He was a 19 year old sophomore math major, an honor graduate of a local high school, considered quiet but very intelligent and pleasant by his high school classmates, helpful to students having trouble with math.

We live almost 50 miles away.  Our son, in the same city, attends a community college miles away from the university.   So technically…why am I still shaken and grieving…because I am.

I was once 19.   Nineteen was, on the whole, a miserable year, a year of humiliation (I’d been given a year of academic suspension, to “reconsider your educational objectives” after a freshman year of multiple failures.)   I had no Plan B.   Plan A–the plan to take my outstanding high school grades, graduate from a top college, and escape forever from the confines of my past…Plan A lost both wings, crashed, and burned.   So I spent most of my 19th year taking secretarial classes at Massey Business College in Houston and living in misery and fear.  I did finally, with the help of friends and sheer stubbornness, begin to construct a Plan B out of very flimsy material.

Whatever Plan A the UT shooter had, and I’m sure a kid like that had a Plan A, something went badly awry and he could see no Plan B in his future.   Something destroyed his confidence, his belief that his future was worth living.  And yet…unlike so many others, who have rage as well as despair driving them…this young man very clearly had no intent to hurt the people he was scaring.    (Whether he realized the hurt he was inflicting on his family and friends, we can’t know at this time.)  Did he hope by walking/running around with a big scary weapon and firing it that someone would shoot him?  Put him out of his misery and it wouldn’t be his fault?    Or was the AK47 and the loud bangs a way of hyping himself up for his single killing–himself?   Or was it a psychotic break, delusions and the strange illogic of schizophrenia, driving him?  We don’t know.  We may never know.   And it’s a tragedy.   Surely there was a way for such an intelligent young man–such a principled young man in the sense that he killed no one else–to discover or invent a Plan B.

What is stopping me in my tracks in the writing with this–what held me so immobile for hours this morning, was both my own sharply remembered misery at that age and the fact that I’d been writing a POV of just about that age, in which the character’s Plan A has come to bits all around him and threatens not just him but his family and his world.

So there’s yet again another delay, this time the result of real-life.   The advantage of being my age, in real life, and not 19 anymore, is that I know it’s possible to survive not having a Plan B–it’s possible cobble up a Plan B (and Plan C, and Plan D, and as many as you need)  if you just don’t pull the trigger.  My Plan A vanished in my failure…so for that matter did Plan B and Plan C, in other failures…but if I had not kept slogging on, whatever I have accomplished with Plan…um…probably R or S or T…would not have been accomplished.

I suspect that Colton Tooley, had he found a way to dig his fingernails into whatever cliff he clung to a little longer, might have realized that he didn’t have to die…and might have contributed more than the memory of his failure.    I wish his spirit peace, and his family eventual solace.

### Information provided
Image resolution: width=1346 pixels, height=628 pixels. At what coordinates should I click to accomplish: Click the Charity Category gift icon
---
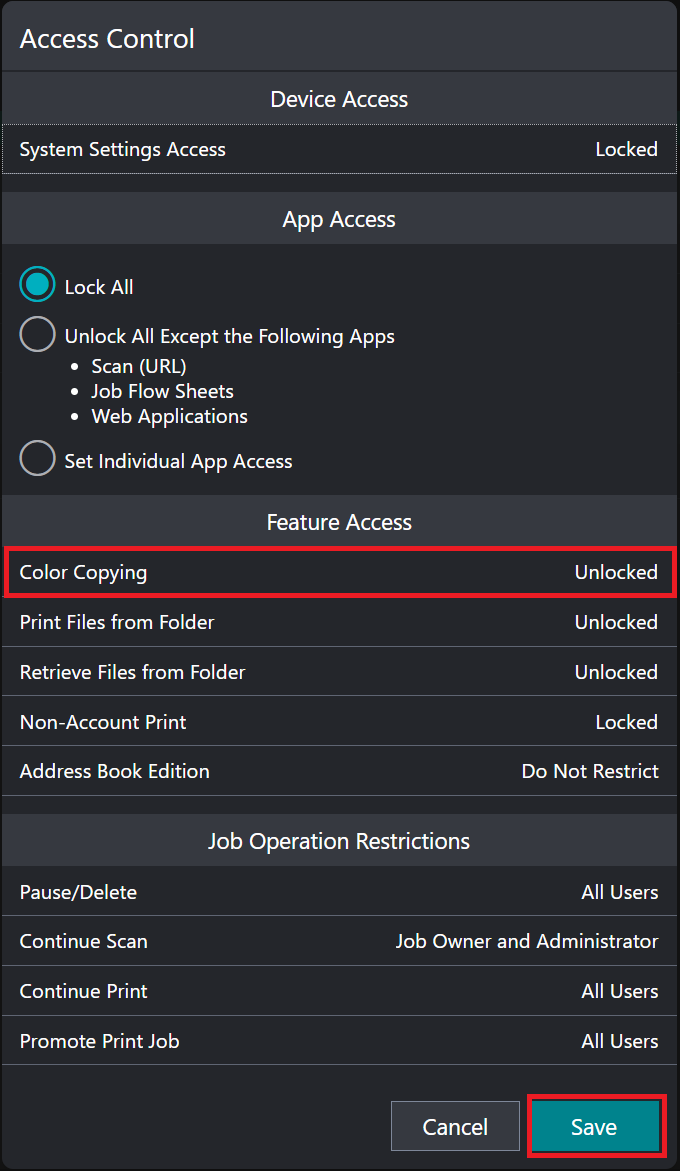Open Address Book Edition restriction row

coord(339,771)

### Exercise requirements
Write out the stretch of the essay about the campus shooting from "I was once 19.   Nineteen" through "very flimsy material.". The rows are separate material and have no connection to the essay.

### Completed task
I was once 19.   Nineteen was, on the whole, a miserable year, a year of humiliation (I’d been given a year of academic suspension, to “reconsider your educational objectives” after a freshman year of multiple failures.)   I had no Plan B.   Plan A–the plan to take my outstanding high school grades, graduate from a top college, and escape forever from the confines of my past…Plan A lost both wings, crashed, and burned.   So I spent most of my 19th year taking secretarial classes at Massey Business College in Houston and living in misery and fear.  I did finally, with the help of friends and sheer stubbornness, begin to construct a Plan B out of very flimsy material.